Supervisors at Arthur Andersen repeatedly reminded their employees of the memo before November 8, when the Securities and Exchange Commission issued subpoenas for documents as part of its investigation into Enron, Time reported.

On Thursday, Arthur Andersen acknowledged in a statement that its employees had destroyed documents related to Enron, but it did not reveal the existence of the memo directing them to do so.

An Arthur Andersen spokesman contacted by Time declined to comment on the memo until the company completes an internal review, but sources close to the the firm confirmed the memo's contents, the magazine said.

Four days after the memo was issued, Enron announced a $618 million loss for the third quarter, triggering a plunge in its stock price. At its peak, the stock traded for $83 a share. It closed Friday at 67 cents per share.

Enron, once the seventh-largest company in the United States, filed for Chapter 11 bankruptcy in December. Many employees whose 401(k) retirement plans were invested in Enron stock were wiped out, but many top executives unloaded their stock before the bottom fell out.

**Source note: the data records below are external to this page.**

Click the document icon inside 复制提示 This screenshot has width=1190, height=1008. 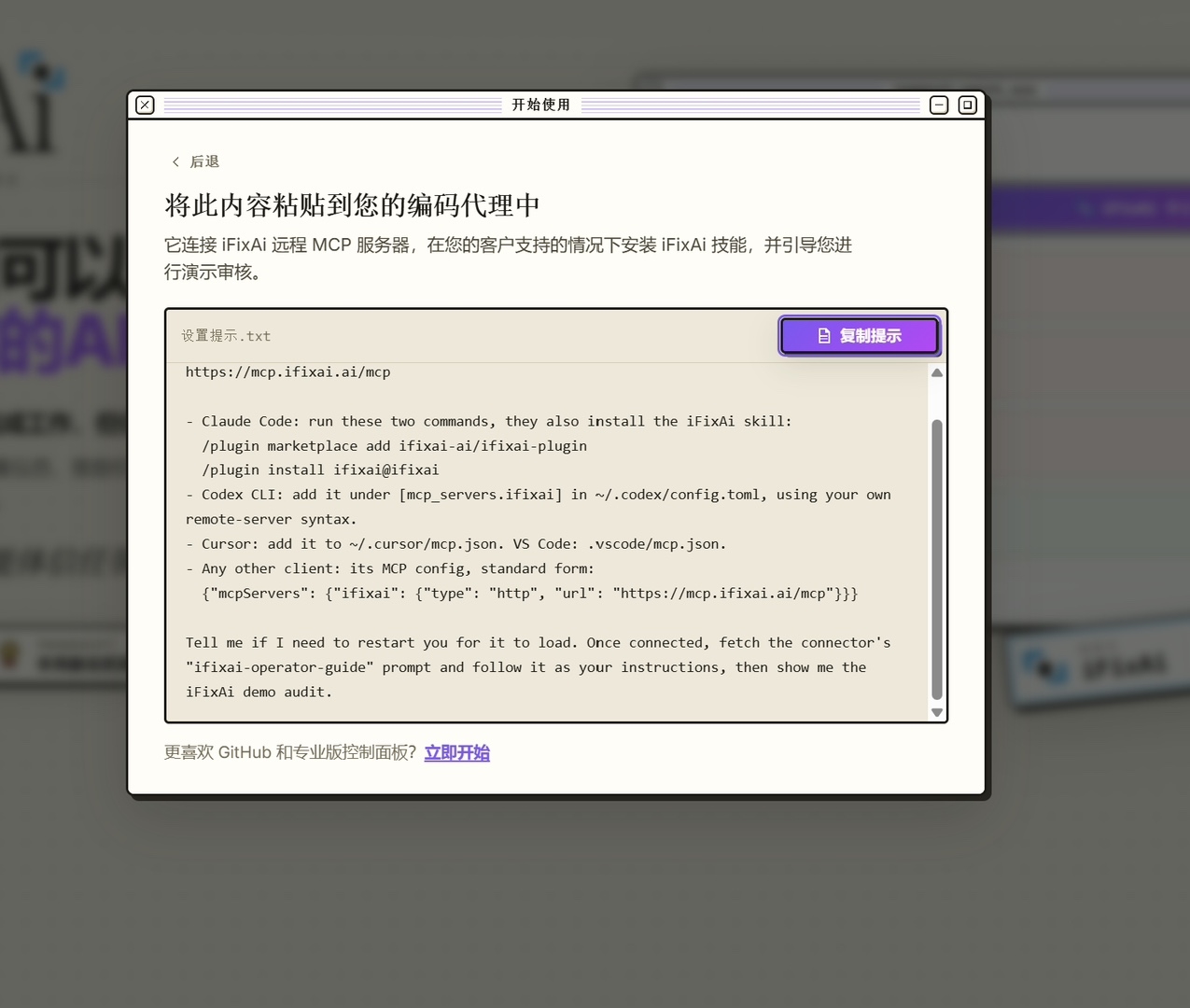point(824,336)
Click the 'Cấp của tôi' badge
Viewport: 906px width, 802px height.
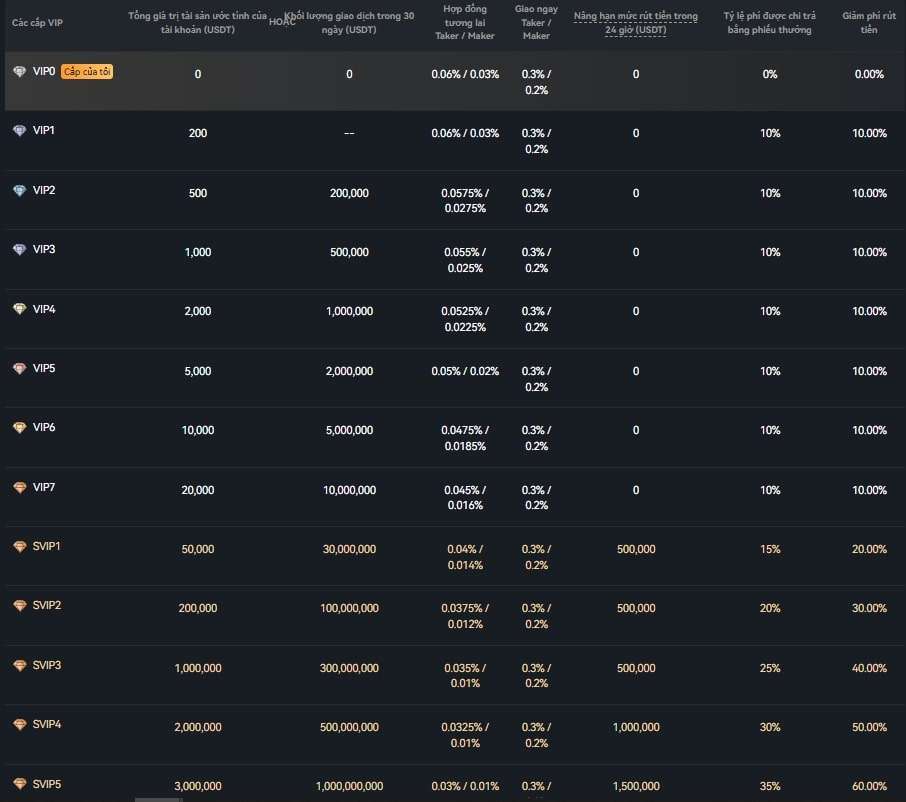(x=87, y=72)
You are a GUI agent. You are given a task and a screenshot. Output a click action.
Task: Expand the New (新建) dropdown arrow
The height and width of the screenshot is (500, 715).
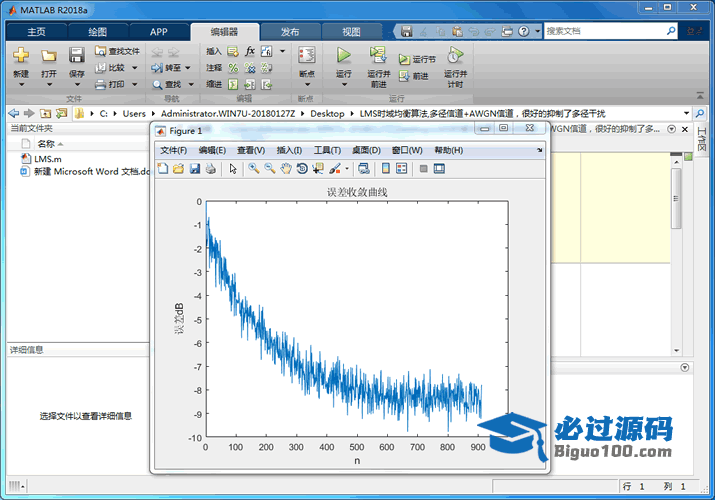point(21,85)
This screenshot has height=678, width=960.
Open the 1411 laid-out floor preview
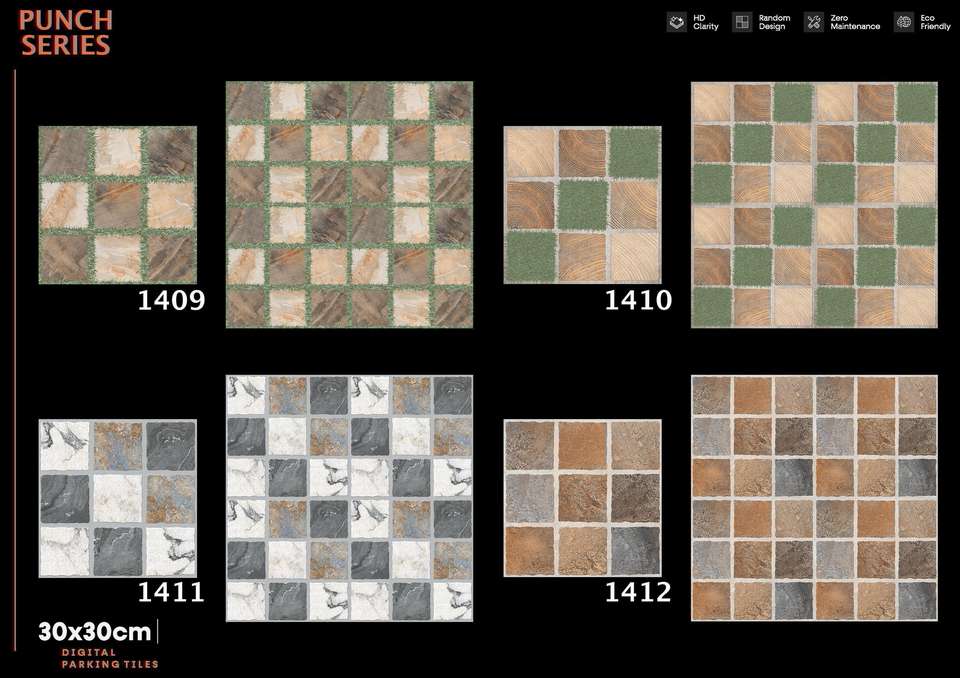(349, 498)
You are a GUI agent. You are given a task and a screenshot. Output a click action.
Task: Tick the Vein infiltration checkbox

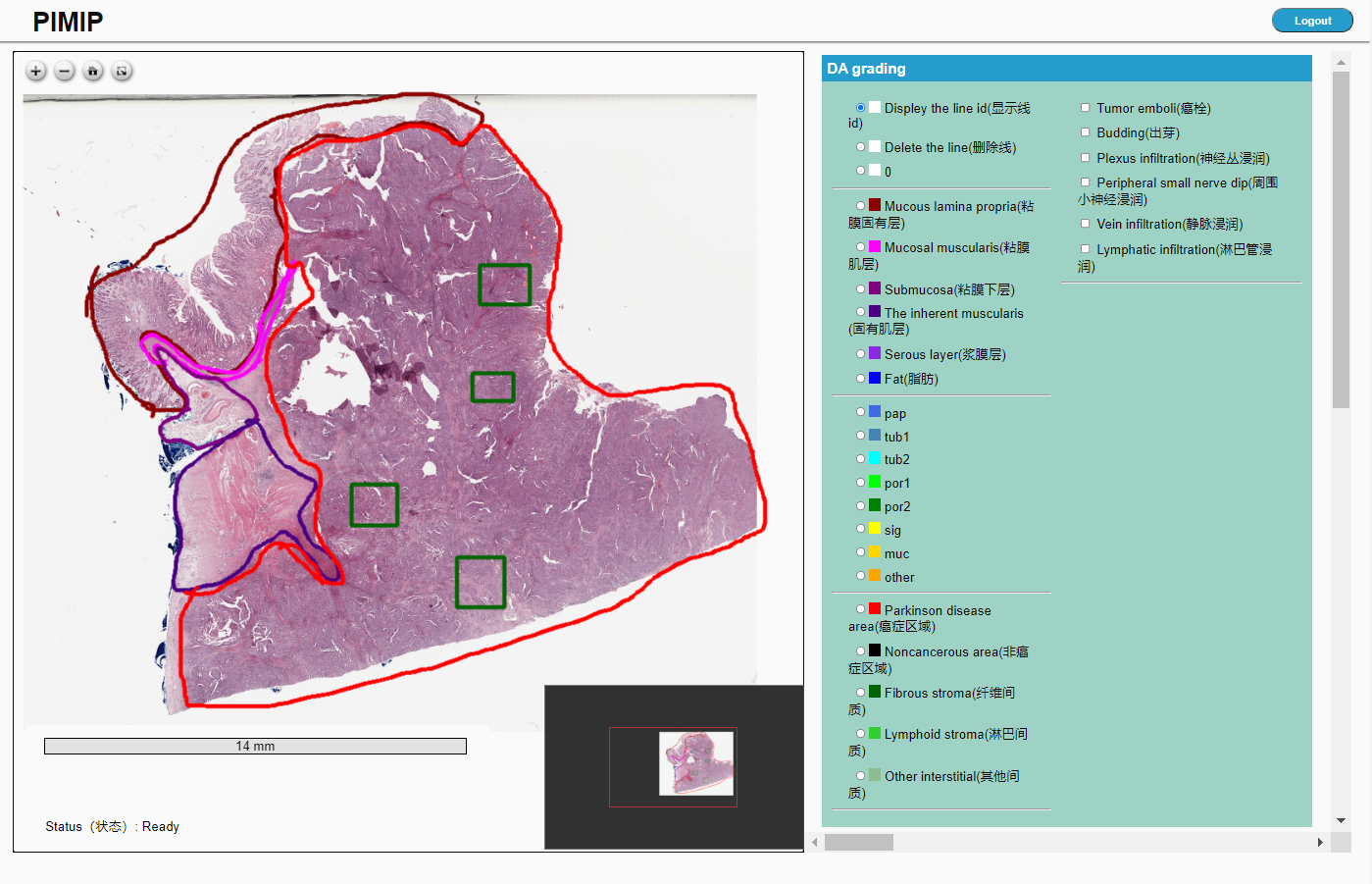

Questions have arisen as to why Arthur Andersen, a respected accounting firm, did not discover or disclose Enron's looming financial meltdown when it audited the company's books.

In addition to the SEC and the Senate Governmental Affairs Committee that Lieberman chairs, the Justice Department and a host of other congressional committees also are investigating Enron.

More than 40 lawsuits also have been filed against the company, alleging that it failed to disclose key information to investors.